During the trial he asked to be sentenced to death, but he received the sentence it was life imprisonment. In 1985 he was released from Israel under a prisoner swap agreement.
In the same year the AFP photographed him at Tripoli airport (Libya). The Palestinian fighters carry him triumphantly on their shoulders, but Okamoto’s gaze is dead.
Abu Yusef, a PFLP militant who accompanied him in his daily life, remembers that day perfectly: “When he was released he was a corpse”he told AFP on Sunday, explaining that the Japanese have spent most of his years in prison in total isolation, eating off the ground, like a dog, with his hands tied behind his back.
After leaving prison, he arrived in Lebanon, where he spent years in the Bekaa Valley region. AFP photo
in Lebanon
After leaving prison, he arrived in Lebanon, where he spent years in the Bekaa Valley region, in the camps of the Japanese Red Army.
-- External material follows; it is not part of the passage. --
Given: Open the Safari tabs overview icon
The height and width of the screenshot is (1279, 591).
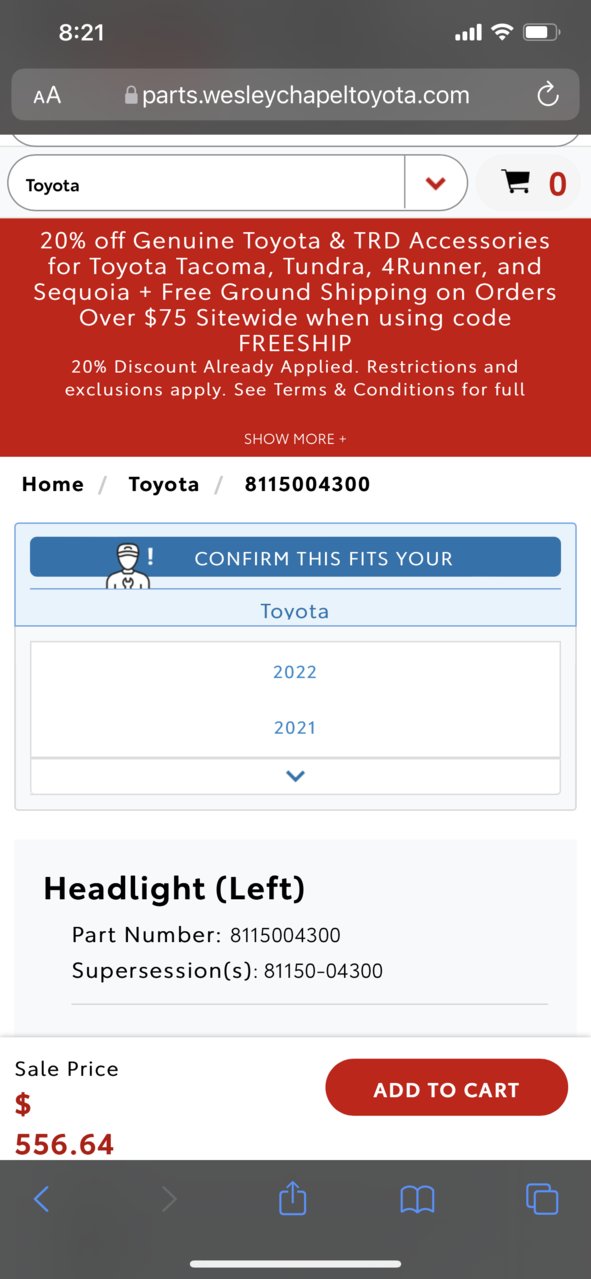Looking at the screenshot, I should (x=542, y=1199).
Subsequently, he was arrested and sentenced in 1997 to three years’ imprisonment for illegal entry into the countryforgery of documents and possession of two false passports.
Under pressure from Tokyo, four members of the Japanese Red Army were extradited in 2000, but Okamoto was released and received political asylum following demonstrations in his favor by pro-Palestinian groups.
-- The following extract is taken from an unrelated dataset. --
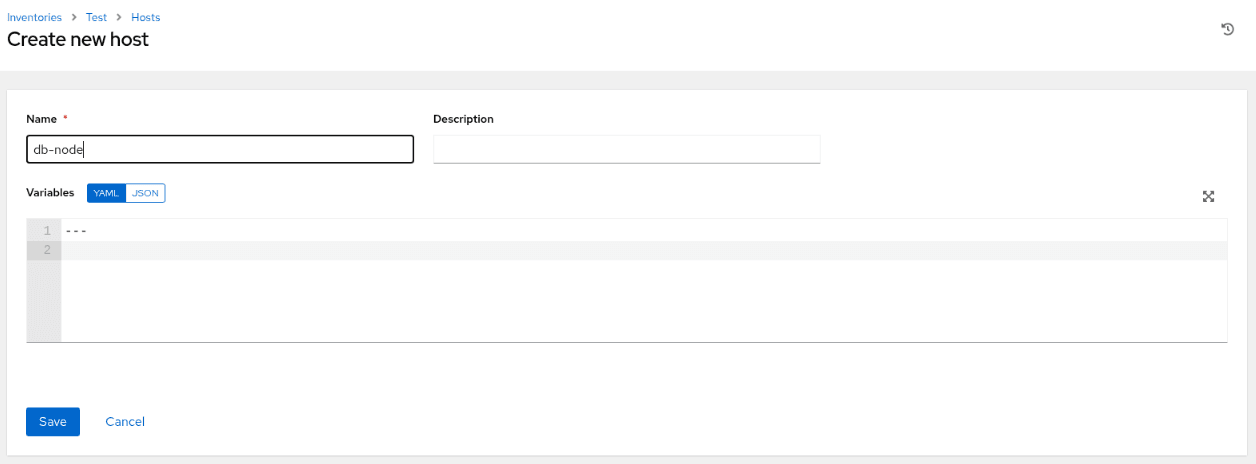Click the Variables label
The image size is (1256, 464).
click(x=50, y=192)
Since then he continues to live under some kind of protection of the PFLP, whose members venerate it.
On Monday, on the 50th anniversary of this attack, Okamoto made a rare public appearance, in which PFLP militants went with him to a cemetery near the Shatila Palestinian refugee camp in Beirut.
The old man smiled at the cameras and made the gesture of victory with the fingers of the hand.
Okamoto was born in southern Japan and had no connection with the Palestinian cause. But he “until today he talks about Palestine and opposes the occupation” by Israel, Abu Yusef told AFP.
Kozo Okamoto has become a white-haired grandfather who has quit smoking and spends hours in front of the television watch children’s cartoons.
His life is semi-clandestine and he has little contact and knowledge of the outside world. “It poses no threat to Israel or JapanMay Shigenobu, daughter of the founder of the Japanese Red Army, Fusako Shigenobu, who was released on Saturday after spending 20 years in a Japanese prison, told AFP.
“But the Japanese continue to ask for his extradition every year, so they are still interested, despite his physical and mental state,” adds the woman, who grew up in Lebanon. “And her life could still be threatened,” she concludes.